Return, unaltered, every line from the beginning of the material below up to and including the one with "Given: Expand the post options chevron menu".
━━━━━ RECORDS TO USE
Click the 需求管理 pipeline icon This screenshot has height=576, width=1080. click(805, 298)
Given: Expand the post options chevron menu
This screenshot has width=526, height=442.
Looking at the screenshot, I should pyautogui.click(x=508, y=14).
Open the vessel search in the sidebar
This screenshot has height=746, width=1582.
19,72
━━━━━━━━━━
» ANSWER TO THIS PROBLEM:
Click the 需求管理 pipeline icon This screenshot has height=576, width=1080. click(805, 298)
Given: Expand the post options chevron menu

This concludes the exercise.